**Task objective**.
Reproduce each of the records below word for word, with the same lines and the same characters.

**Provided data**.
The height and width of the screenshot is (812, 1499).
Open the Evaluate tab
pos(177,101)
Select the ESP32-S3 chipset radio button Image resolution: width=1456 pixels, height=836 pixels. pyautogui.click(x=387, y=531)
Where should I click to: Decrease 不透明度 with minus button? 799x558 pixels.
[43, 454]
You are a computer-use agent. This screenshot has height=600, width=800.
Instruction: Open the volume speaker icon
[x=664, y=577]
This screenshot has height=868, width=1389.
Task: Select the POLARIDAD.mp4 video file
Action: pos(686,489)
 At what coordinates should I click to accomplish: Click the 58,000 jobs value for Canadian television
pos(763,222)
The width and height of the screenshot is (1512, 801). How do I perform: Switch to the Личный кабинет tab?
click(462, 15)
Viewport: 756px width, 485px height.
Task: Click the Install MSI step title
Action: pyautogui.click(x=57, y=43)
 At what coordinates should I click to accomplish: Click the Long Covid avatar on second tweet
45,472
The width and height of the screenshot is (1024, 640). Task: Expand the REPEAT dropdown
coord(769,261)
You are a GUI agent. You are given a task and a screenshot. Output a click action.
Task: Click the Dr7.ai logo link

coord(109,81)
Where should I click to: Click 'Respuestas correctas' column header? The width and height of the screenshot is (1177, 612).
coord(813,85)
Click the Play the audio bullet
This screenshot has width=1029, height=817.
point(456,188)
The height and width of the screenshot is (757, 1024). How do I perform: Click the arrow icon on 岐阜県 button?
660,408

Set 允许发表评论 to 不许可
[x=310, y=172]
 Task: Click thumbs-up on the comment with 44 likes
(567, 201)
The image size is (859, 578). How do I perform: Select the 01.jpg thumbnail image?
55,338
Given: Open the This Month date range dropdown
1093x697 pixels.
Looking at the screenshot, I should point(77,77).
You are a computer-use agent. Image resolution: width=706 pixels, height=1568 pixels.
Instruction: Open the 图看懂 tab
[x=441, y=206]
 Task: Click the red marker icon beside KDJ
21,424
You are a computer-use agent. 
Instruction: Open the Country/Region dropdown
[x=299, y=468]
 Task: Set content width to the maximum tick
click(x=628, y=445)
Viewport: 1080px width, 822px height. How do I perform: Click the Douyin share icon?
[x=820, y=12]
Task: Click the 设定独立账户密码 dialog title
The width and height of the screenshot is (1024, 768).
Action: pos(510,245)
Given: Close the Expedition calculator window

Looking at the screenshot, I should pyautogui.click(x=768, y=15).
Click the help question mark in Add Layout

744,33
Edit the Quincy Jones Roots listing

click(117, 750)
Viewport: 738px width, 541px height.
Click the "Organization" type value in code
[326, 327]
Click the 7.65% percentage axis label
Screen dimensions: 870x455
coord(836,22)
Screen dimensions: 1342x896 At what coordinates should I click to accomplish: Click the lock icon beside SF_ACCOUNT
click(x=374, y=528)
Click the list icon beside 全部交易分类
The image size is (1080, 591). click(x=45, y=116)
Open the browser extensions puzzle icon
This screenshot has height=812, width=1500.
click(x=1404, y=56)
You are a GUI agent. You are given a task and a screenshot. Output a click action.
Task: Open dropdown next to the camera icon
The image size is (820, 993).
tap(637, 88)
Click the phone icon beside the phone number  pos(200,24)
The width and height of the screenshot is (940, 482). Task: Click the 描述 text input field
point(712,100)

**Output**.
The height and width of the screenshot is (812, 1499).
Open the Evaluate tab
pos(177,101)
Select the ESP32-S3 chipset radio button Image resolution: width=1456 pixels, height=836 pixels. pyautogui.click(x=387, y=531)
Where should I click to: Decrease 不透明度 with minus button? 799x558 pixels.
[43, 454]
You are a computer-use agent. This screenshot has height=600, width=800.
Instruction: Open the volume speaker icon
[x=664, y=577]
This screenshot has height=868, width=1389.
Task: Select the POLARIDAD.mp4 video file
Action: pos(686,489)
 At what coordinates should I click to accomplish: Click the 58,000 jobs value for Canadian television
pos(763,222)
The width and height of the screenshot is (1512, 801). How do I perform: Switch to the Личный кабинет tab?
click(462, 15)
Viewport: 756px width, 485px height.
Task: Click the Install MSI step title
Action: pyautogui.click(x=57, y=43)
 At what coordinates should I click to accomplish: Click the Long Covid avatar on second tweet
45,472
The width and height of the screenshot is (1024, 640). Task: Expand the REPEAT dropdown
coord(769,261)
You are a GUI agent. You are given a task and a screenshot. Output a click action.
Task: Click the Dr7.ai logo link

coord(109,81)
Where should I click to: Click 'Respuestas correctas' column header? The width and height of the screenshot is (1177, 612).
coord(813,85)
Click the Play the audio bullet
This screenshot has width=1029, height=817.
point(456,188)
The height and width of the screenshot is (757, 1024). How do I perform: Click the arrow icon on 岐阜県 button?
660,408

Set 允许发表评论 to 不许可
[x=310, y=172]
 Task: Click thumbs-up on the comment with 44 likes
(567, 201)
The image size is (859, 578). How do I perform: Select the 01.jpg thumbnail image?
55,338
Given: Open the This Month date range dropdown
1093x697 pixels.
Looking at the screenshot, I should point(77,77).
You are a computer-use agent. Image resolution: width=706 pixels, height=1568 pixels.
Instruction: Open the 图看懂 tab
[x=441, y=206]
 Task: Click the red marker icon beside KDJ
21,424
You are a computer-use agent. 
Instruction: Open the Country/Region dropdown
[x=299, y=468]
 Task: Set content width to the maximum tick
click(x=628, y=445)
Viewport: 1080px width, 822px height. How do I perform: Click the Douyin share icon?
[x=820, y=12]
Task: Click the 设定独立账户密码 dialog title
The width and height of the screenshot is (1024, 768).
Action: pos(510,245)
Given: Close the Expedition calculator window

Looking at the screenshot, I should pyautogui.click(x=768, y=15).
Click the help question mark in Add Layout

744,33
Edit the Quincy Jones Roots listing

click(117, 750)
Viewport: 738px width, 541px height.
Click the "Organization" type value in code
[326, 327]
Click the 7.65% percentage axis label
Screen dimensions: 870x455
coord(836,22)
Screen dimensions: 1342x896 At what coordinates should I click to accomplish: Click the lock icon beside SF_ACCOUNT
click(x=374, y=528)
Click the list icon beside 全部交易分类
The image size is (1080, 591). click(x=45, y=116)
Open the browser extensions puzzle icon
This screenshot has height=812, width=1500.
click(x=1404, y=56)
You are a GUI agent. You are given a task and a screenshot. Output a click action.
Task: Open dropdown next to the camera icon
The image size is (820, 993).
tap(637, 88)
Click the phone icon beside the phone number  pos(200,24)
The width and height of the screenshot is (940, 482). Task: Click the 描述 text input field
point(712,100)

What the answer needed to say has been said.